EXCERPT:
AskOxford Logo Space
  VIEW BASKET  
Space Home
Space
Top Search Space Space
Bottom Space
Curve low Blue
Space
Space
HOME ·  SHOP ·  EDUCATION ·  PRESS ROOM ·  CONTACT US · 
SELECT VIEW
Space UK and the Rest of the World Space USA Space
You are currently in the US view
Space Space


Using the Oxford Corpus

The Oxford English Corpus can be used in many different ways to study the English language and cultures in which it is used. Because it is large, and because it is made up of text from many different subject areas and types of text, it acts as a representative slice of contemporary English from which all aspects of written language, from vocabulary and lexis to punctuation, discourse, and register, can be studied. The Oxford English Corpus allows us to make generalizations about the language as a whole. In this section we show some examples of different types of corpus analysis, particularly those relevant to dictionary writing.

All in a word: eccentric or quirky?

Words do not exist in isolation. Words have strong attractions for other words, and form patterns and associations that are often regular and predictable, though not usually rigid or permanent.These patterns form part of the innate knowledge of a native speaker of the language.

Understanding a word and its behaviour means looking at the other words, or collocates, in whose company it is typically found. Corpus analysis software, such as the Sketch Engine software used by Oxford Dictionaries (see www.sketchengine.co.uk) has revolutionized this kind of research because it can be used to build a detailed statistical profile of a word and its collocates in a matter of seconds, revealing typical usage and indicating the connotations that the word may carry.

GIVEN PROBLEM A: Decide whether each statement agrees with the Oxford Corpus page, answering yes or no and quoting the words from the page that settle it: (i) The Oxford English Corpus is drawn from a single subject area. (ii) The patterns words form with other words are usually rigid and permanent. (iii) The Sketch Engine software can build a statistical profile of a word and its collocates within seconds.
GIVEN PROBLEM B: Recast the paragraph of the Oxford Corpus page that begins "Understanding a word and its behaviour" as a short bulleted list that keeps its main facts.
GIVEN PROBLEM C: List every aspect of written language that the Oxford Corpus page names as open to study through the corpus.
The material that comes next has no connection to the Oxford Corpus page.

DATASET SECTION:
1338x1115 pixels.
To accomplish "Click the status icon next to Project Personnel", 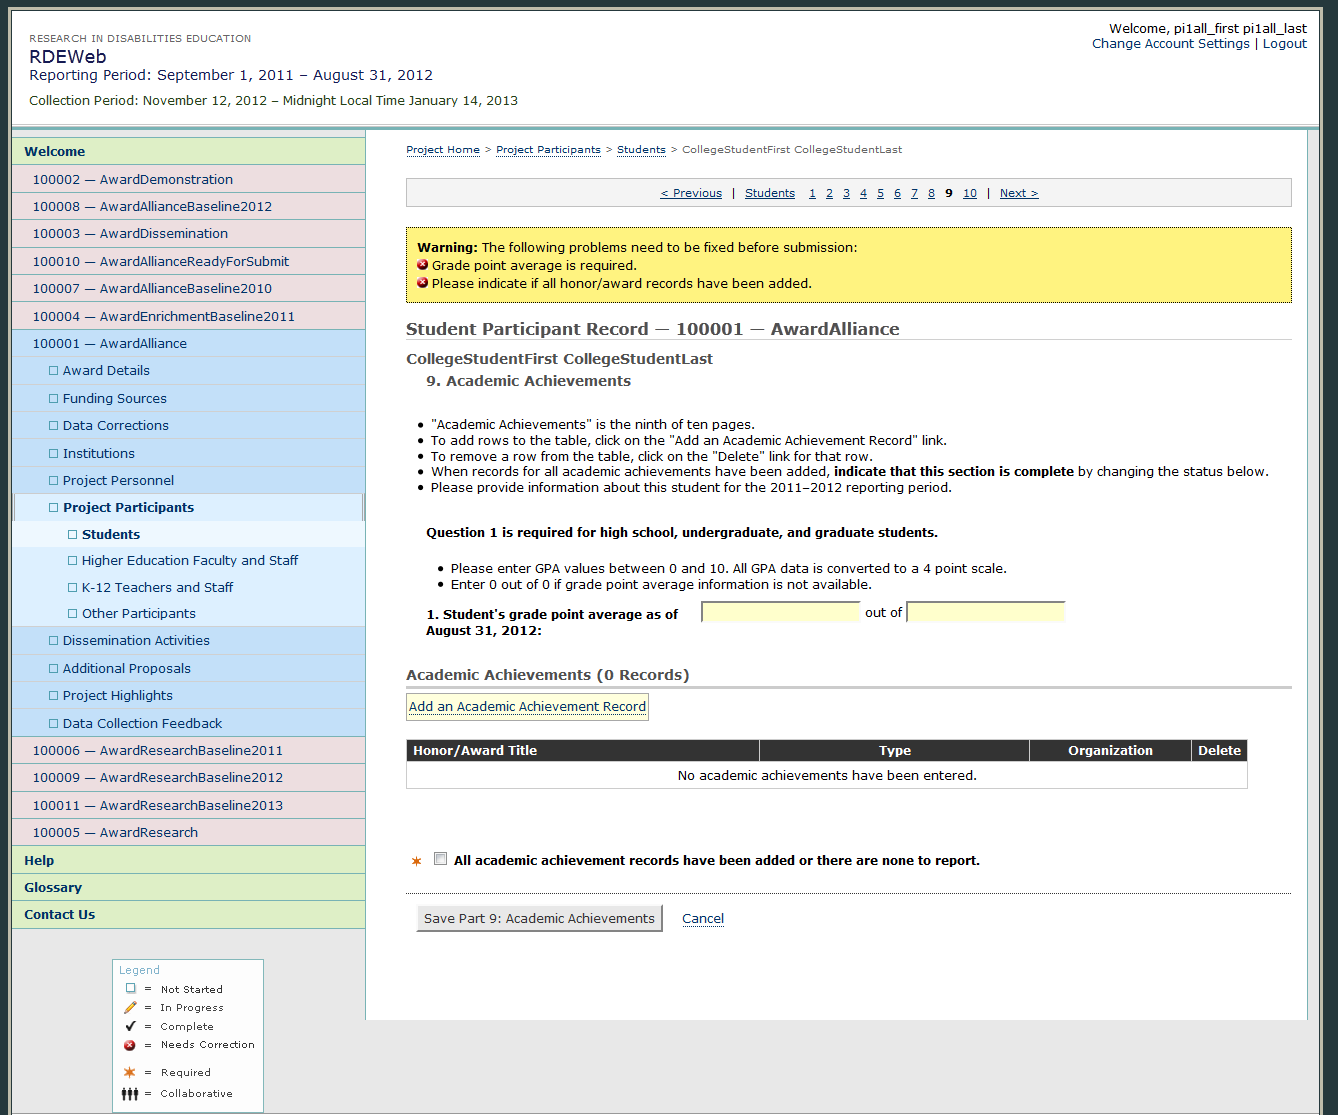I will click(54, 481).
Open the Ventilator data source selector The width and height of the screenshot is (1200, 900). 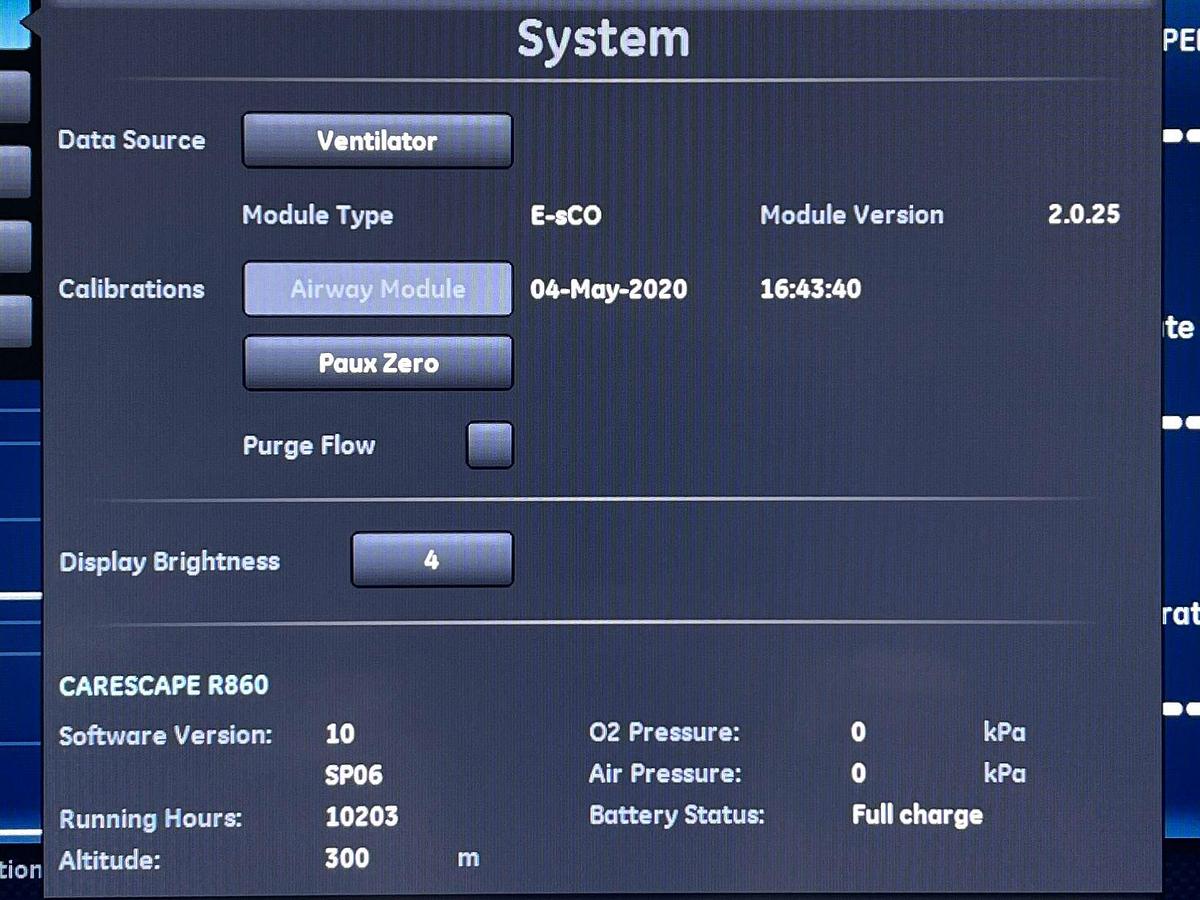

WRITTEN REPLY A:
(i) No: "made up of text from many different subject areas and types of text"
(ii) No: "though not usually rigid or permanent"
(iii) Yes: "build a detailed statistical profile of a word and its collocates in a matter of seconds"

WRITTEN REPLY B:
- Understanding a word means examining its collocates, the words it typically appears with.
- Corpus analysis software, such as the Sketch Engine used by Oxford Dictionaries, has revolutionized this research.
- Such software builds a detailed statistical profile of a word and its collocates in seconds.
- The profile reveals typical usage and indicates the word's possible connotations.

WRITTEN REPLY C:
- vocabulary
- lexis
- punctuation
- discourse
- register